2. Taraflar arasında Bodrum 5. Noterliğinin 22/03/2013 tarih ve 2108 yevmiye numaralı kat karşılığı inşaat sözleşmesi imzalanmıştır. Buna göre;
MADDE 4: TEVHİD EDİLECEK TAŞINMAZ
Bahse konu arsanın arkasında bulunan parseli ile Kadıköy belediyesine ait imar yolunun belediyeden alınmasından sonra imar durumunun istenilen şekli alması halinde yukarıda 1 ve 2 no.lu maddelerde yazılı bedel tapuda kat’i ferağ takriri sırasında nakden tediye edilmeyip işbu bedel müteahhit tarafından mezkur gayrimenkulün üzerine plan ve projesine uygun olarak inşa edilecek olan binada 8 kat malikinden her birine minimum 160-165 m² brüt katta tek daire olarak arsa sahipleri adına tahsis edilerek ödenecektir. Mal sahiplerine verilecek dairelerin kullanım alanı minimum 125-130 m² olacaktır. Kullanım alanına kat bahçesi, Fransız balkonlar, klima balkonu, yangın geçiş hol, şaft boşluklar, dış cephe prekast kaplama farkı ve kat holu dahildir. Emsal hesabı Belediyenin avan projeyi onaylamasından sonra belli olacaktır.

İlk 8 katın yönetim planında belirtileceği üzere her katta tek daire olmak şartıyla mal sahiplerine verilecektir. 9. Kattan itibaren (9, Kat dahil) bu metraj dışında kalan katlar ve çatıarası da taahhüdün bedeli olarak müteahhide kalacaktır. İmar durumunda daha yüksek inşaat izni verildiği takdirde arsa payına göre maliklere hisse verilecektir.

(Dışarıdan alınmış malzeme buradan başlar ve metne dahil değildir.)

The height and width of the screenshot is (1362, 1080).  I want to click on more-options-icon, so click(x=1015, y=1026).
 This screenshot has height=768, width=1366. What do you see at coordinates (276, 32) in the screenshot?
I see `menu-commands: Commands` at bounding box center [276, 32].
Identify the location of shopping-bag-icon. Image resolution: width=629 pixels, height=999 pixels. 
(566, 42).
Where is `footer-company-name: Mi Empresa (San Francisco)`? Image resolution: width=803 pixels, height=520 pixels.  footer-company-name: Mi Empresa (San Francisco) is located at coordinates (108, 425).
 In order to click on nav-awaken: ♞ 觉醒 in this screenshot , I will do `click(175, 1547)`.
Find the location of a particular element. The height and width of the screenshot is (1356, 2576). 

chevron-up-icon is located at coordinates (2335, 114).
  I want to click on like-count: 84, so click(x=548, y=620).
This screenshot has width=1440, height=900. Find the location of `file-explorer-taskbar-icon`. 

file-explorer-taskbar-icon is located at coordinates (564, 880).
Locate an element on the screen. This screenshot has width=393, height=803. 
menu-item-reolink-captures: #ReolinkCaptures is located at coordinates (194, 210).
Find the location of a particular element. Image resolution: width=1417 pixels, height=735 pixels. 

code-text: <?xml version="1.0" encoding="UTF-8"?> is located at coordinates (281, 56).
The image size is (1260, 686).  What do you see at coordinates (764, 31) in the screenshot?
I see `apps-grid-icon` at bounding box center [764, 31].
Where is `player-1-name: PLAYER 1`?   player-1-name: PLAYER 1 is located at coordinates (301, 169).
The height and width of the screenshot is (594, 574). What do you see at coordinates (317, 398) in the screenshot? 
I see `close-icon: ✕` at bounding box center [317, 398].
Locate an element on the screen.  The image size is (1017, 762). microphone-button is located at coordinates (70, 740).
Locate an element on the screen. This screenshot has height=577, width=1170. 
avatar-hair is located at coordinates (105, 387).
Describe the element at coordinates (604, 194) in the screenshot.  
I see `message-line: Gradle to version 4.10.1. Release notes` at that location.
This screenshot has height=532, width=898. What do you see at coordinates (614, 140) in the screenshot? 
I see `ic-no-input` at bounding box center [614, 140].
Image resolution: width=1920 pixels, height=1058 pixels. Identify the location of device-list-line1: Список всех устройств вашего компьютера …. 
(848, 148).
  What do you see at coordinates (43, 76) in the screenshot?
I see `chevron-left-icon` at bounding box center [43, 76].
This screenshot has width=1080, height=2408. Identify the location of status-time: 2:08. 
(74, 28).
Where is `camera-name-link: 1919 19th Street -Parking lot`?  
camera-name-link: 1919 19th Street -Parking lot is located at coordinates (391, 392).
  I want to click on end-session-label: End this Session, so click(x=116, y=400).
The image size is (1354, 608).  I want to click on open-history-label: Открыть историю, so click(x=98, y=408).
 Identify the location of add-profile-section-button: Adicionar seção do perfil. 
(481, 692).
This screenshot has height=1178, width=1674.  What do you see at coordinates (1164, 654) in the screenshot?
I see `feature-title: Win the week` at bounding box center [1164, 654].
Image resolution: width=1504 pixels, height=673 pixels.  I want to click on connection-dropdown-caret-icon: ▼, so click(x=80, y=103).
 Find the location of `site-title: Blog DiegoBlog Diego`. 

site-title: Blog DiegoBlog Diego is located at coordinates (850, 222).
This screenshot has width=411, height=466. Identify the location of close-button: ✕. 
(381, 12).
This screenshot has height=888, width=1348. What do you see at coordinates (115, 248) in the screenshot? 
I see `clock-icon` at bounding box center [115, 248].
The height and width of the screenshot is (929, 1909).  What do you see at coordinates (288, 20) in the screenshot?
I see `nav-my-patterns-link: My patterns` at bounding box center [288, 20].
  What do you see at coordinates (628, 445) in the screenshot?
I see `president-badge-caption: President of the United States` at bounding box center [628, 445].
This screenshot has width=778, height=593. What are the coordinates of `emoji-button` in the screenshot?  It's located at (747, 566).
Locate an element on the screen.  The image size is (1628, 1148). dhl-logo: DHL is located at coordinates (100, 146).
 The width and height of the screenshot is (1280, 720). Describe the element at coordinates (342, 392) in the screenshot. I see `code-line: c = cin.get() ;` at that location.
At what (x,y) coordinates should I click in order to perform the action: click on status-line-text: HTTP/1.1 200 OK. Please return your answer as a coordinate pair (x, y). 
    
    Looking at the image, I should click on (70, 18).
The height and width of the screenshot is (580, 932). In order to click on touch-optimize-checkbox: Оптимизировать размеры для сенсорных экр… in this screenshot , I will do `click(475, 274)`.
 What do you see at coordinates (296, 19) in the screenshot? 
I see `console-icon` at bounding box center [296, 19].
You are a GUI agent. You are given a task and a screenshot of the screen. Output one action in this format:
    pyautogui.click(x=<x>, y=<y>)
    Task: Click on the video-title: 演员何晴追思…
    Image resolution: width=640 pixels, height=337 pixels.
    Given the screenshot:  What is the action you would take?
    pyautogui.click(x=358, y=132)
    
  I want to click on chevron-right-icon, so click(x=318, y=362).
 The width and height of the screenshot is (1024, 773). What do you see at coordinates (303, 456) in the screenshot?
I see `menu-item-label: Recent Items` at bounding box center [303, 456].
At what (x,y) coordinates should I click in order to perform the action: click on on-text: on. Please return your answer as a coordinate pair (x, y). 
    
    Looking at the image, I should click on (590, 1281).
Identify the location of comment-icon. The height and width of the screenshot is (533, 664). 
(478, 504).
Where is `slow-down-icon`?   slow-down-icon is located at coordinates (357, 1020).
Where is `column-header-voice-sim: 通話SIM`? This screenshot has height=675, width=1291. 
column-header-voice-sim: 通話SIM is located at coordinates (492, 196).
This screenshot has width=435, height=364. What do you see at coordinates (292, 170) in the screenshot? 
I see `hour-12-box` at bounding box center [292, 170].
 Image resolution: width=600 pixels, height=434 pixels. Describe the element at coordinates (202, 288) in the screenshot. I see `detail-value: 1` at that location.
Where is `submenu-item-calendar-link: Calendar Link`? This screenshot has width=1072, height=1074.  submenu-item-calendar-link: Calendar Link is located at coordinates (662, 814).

Yüklenici kendine kalacak daireleri dilediği büyüklük ve adette planlamakta serbesttir. Buna göre yükleniciye kalacak daire sayısı değişkenlik gösterebilir.

2.1. Kadıköy Belediye Başkanlığı’nın 08/03/2016 tarihli yazısına göre, taşınmaza ilişkin 15/02/2013 tarihli ve 17/12/2013 tarihli imar durumları gönderilmiş, 15/05/2014 tarihindeki otoparklarla ilgili plan notu ilavesinden başka 2013 yılından bu güne kadar imar durumu şartlarında değişiklik olmamıştır.
– Kadıköy Belediye Başkanlığı’nın 26/01/2017 tarihli yazısına göre, 5 parsel, 11/05/2006 onaylı uygulama imar planına göre KAKS 2,07, TAKS 0,35 şartlarında ayrık düzen konut alanında kaldığı, bu şartlarda ve 23/06/2007 onaylı İstanbul Büyükşehir İmar Yönetmeliğine göre hazırlanarak teklif edilen mimari avan proje 28/05/2013 tarihinde, mimari uygulama projesi ise 22/08/2013 tarihinde (her iki projede)2 bodrum kat+ zemin kat+ 14 normal kat+ çatıpiyesli olarak İmar Müdürlüğünce onaylandığı, ancak bu onaylı projeye yapı ruhsatı almadığı, İnşaat brüt alanının %25’i kadar m² avantajı veren, 01/06/2013 tarihinde uygulamaya konulan Planlı Alanlar Tip İmar Yönetmeliğinin sonrasında, talep üzerine 5 parsel için imar uygulama imar planına ve yeni yönetmelik şartlarına göre, 08/11/2013 tariihnde avan proje, 22/11/2013 tarihinde ise mimari uygulama projesi 2 bodrum kat+ zemin kat+ 14 normal kat+ çatıpiyesli olarak onaylanmış, 31/12/2013 tarihli yapı ruhsatı verilmiştir.

2.2. Somut olayda, temyiz incelemesine konu Bölge Adliye Mahkemesi kararında inşaat için 31/12/2015 tarihinde iskan alındığı belirtilmiş ise de taraflar arasındaki gecikme tazminatı konulu Yargıtay 15. Hukuk Dairesi (kapatılan) 2020/874 Esas sayılı dosyasında ve eldeki dosya kapsamında iskan ruhsatına rastlanmamıştır.

2.3. Her ne kadar Bölge Adliye Mahkemesi’nce imar artışı olmadığı belirtilerek davanın reddine karar verilmiş ise de yeniden bilirkişi heyeti oluşturulmak sureti ile davalı yüklenicinin Kadıköy Belediyesi’ne sunduğu ancak yapı ruhsatı almadığı 22/08/2013 onay tarihli mimari proje ile 01/06/2013 tarihinde uygulamaya konulan Planlı Alanlar Tip İmar Yönetmeliği sonrası 22/11/2013 tarihinde onaylanan ve 31/12/2013 tarihli yapı ruhsatına esas mimari projenin karşılaştırılarak, bu iki mimari proje arasında inşaat alanları bakımından bir fark olup olmadığının tespit edilmesi, bununla birlikte taraflar arasındaki sözleşmenin 4. maddesinde arsa sahiplerine verilecek olan daire büyüklükleri ve diğer hükümleri de dikkate alınarak, inşaat alanında bir artış meydana gelmiş ise bu artışın arsa sahiplerine düşen bağımsız bölümlere yansıtılıp yansıtılmadığının araştırılarak sonucuna göre karar verilmesi gerekirken eksik inceleme ve araştırma ile karar verilmesi doğru olmamış, kararın bozulması gerekmiştir.

VI. KARAR
Açıklanan sebeple;
Davacı vekilinin temyiz itirazlarının kabulü ile,
Temyiz olunan Bölge Adliye Mahkemesi kararının 6100 sayılı Kanunun 370 nci maddesinin birinci fıkrası uyarınca BOZULMASINA,

Temyiz peşin harcın istek halinde ilgiliye iadesine,

Dosyanın Bölge Adliye Mahkemesi’ne gönderilmesine,

8400,00 TL duruşma vekalet ücretinin davalıdan alınarak, Yargıtay duruşmasında vekille temsil olunan davacıya verilmesine,

13/06/2023 gününde oy birliği ile karar verildi.